Mike Newton

No. 38
- Position: Safety

Personal information
- Born: November 11, 1987 (age 37) Pasadena, Maryland, U.S.
- Height: 5 ft 10 in (1.78 m)
- Weight: 197 lb (89 kg)

Career information
- High school: Towson (MD) Calvert Hall
- College: Buffalo
- NFL draft: 2010: undrafted

Career history
- Indianapolis Colts (2010–2012);

Awards and highlights
- Second-team All-MAC (2009);

Career NFL statistics
- Total tackles: 6
- Fumble recoveries: 1
- Stats at Pro Football Reference

= Mike Newton (American football) =

American football player (born 1987)

DeJuan Michael Newton (born November 11, 1987) is an American former professional football player who was a safety in the National Football League (NFL). He played college football for the Buffalo Bulls and was signed by the Indianapolis Colts as an undrafted free agent in 2010.

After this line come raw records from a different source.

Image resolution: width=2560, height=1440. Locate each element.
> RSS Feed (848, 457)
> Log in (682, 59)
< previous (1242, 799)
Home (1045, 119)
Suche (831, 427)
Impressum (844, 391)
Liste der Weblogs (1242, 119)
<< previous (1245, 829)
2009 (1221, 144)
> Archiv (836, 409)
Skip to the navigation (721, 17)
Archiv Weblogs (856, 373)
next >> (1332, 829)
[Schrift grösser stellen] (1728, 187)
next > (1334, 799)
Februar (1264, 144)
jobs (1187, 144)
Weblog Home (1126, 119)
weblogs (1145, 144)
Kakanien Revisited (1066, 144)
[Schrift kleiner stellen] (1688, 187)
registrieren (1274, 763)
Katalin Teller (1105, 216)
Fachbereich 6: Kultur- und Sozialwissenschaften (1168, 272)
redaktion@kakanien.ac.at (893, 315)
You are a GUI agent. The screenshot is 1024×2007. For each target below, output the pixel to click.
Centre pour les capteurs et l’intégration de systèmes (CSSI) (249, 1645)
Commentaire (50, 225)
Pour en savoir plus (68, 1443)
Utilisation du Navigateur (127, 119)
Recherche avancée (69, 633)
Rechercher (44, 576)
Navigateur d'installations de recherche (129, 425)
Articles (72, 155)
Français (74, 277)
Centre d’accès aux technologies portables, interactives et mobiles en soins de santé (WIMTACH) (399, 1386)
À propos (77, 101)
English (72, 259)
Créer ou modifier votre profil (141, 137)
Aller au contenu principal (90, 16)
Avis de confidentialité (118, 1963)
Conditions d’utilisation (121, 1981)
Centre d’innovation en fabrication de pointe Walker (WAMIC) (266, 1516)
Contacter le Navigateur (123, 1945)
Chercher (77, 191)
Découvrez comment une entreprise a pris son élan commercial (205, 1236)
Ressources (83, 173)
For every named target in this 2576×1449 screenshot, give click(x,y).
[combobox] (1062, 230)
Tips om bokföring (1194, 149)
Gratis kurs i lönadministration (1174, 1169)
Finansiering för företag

Newton was signed by the Indianapolis Colts as an undrafted free agent on April 30, 2010. He was waived on September 4, 2010, and signed to the Colts' practice squad on September 6. He was promoted to the Colts' active roster on October 5. He was waived/injured on August 28, 2011. He was released with an injury settlement on September 1. On February 9, 2012, Newton resigned with the Colts.